Depuis le succès de La Confidence des oiseaux, où volatiles et danseurs partageaient le plateau, Luc Petton nous a habitués à l’extraordinaire. Ainsi, dans Swan, il conviait cygnes et solistes dans un ballet de séduction qui naviguait entre relecture du mythe d’Ophélie et création. Pour cette nouvelle aventure, le chorégraphe invite sur scène, dans sa « volière », des grues de Mandchourie, espèce menacée sur son territoire d’origine. Symbole d’immortalité en Asie, révérée en Corée pour sa beauté, à l’origine du dongnae hakchum (danse de la grue) et inspirant contes et légendes, cet oiseau ne pouvait que titiller la curiosité du chorégraphe. Comme toujours, un protocole d’imprégnation, de l’œuf jusqu’au développement des volatiles, s’est mis en place.
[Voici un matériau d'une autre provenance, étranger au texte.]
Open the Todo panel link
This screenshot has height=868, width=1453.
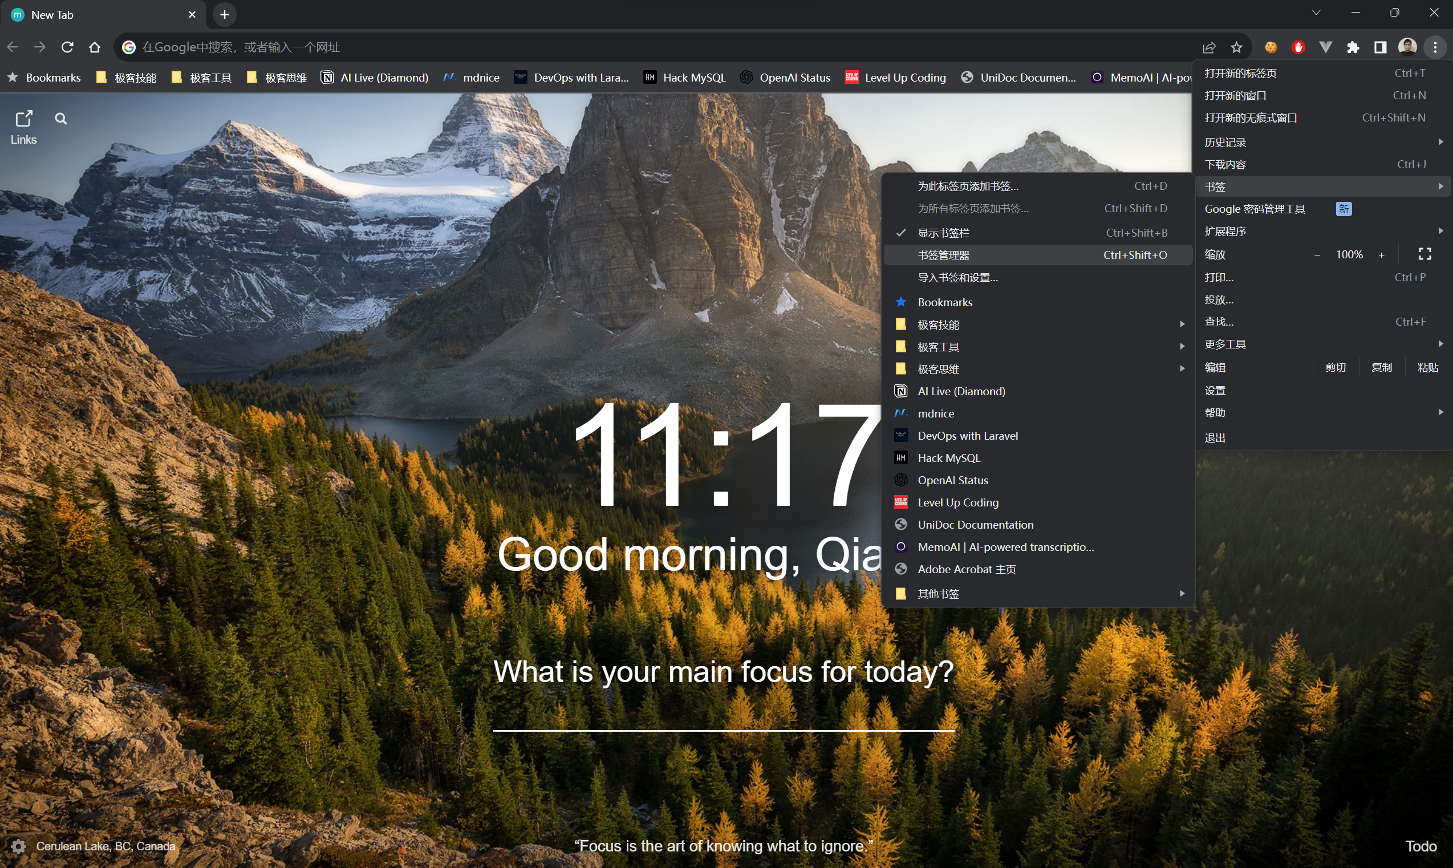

« Cette création fera dialoguer deux termes, mélancolie et joie, non pas de façon opposée mais comme composantes fondamentales de l’existence. » Quatre interprètes – dont Anne Martin, ex-soliste de la compagnie de Pina Bausch, et deux danseuses issues de la Korean National University of Arts de Séoul – et quatre grues de Mandchourie seront sur scène. Côtoyer un tel symbole vivant d’immortalité nous confronte inévitablement au sentiment de finitude qui redonne à la vie toute sa valeur. Le symbole perdure et éclaire les instants d’une vie qui passe. Mais la vie recèle également des moments immortels, d’une totale complétude : ceux que procurent la joie et la grâce de l’instant. Les grues avec leur danse et les danseurs avec leur art en sont les porteurs éphémères.
Philippe Noisette
La question qui s’est posée à nous chorégraphes dès le départ a été celle du partage avec l’autre, un « autre » d’une espèce différente de la nôtre. Quelle possibilité de communication, de jeu avec lui ? Quel espace créer pour que la relation puisse exister, sans toutefois lui céder toute la place ? Comme le dit la philosophe Vinciane Despret « chez les animaux, c’est avec le corps qu’on accueille ». Qui donc, mieux que le danseur, pour être ce
vecteur de relation ?
Il y a 400 ans, en Mandchourie, la Nonne Fang Chi Nian étendait ses draps à sécher au soleil. Tous les jours une grue venait se poser sur un de ces draps, le dérangeait, l’accommodait à sa guise. La femme la chassait. Un jour, au lieu de l’épouvanter, elle lui fit une place. Elle posa un drap au sol pour la grue à chaque fois qu’elle tendait les autres. Elle l’invitait à venir, et la grue venait. Un jour un serpent d’eau eut l’impudence de vouloir attaquer Fang Chi Nian : la grue usa alors de toute sa dextérité pour tuer le serpent, inspirant ainsi le style de Tai chi de « la grue blanche ».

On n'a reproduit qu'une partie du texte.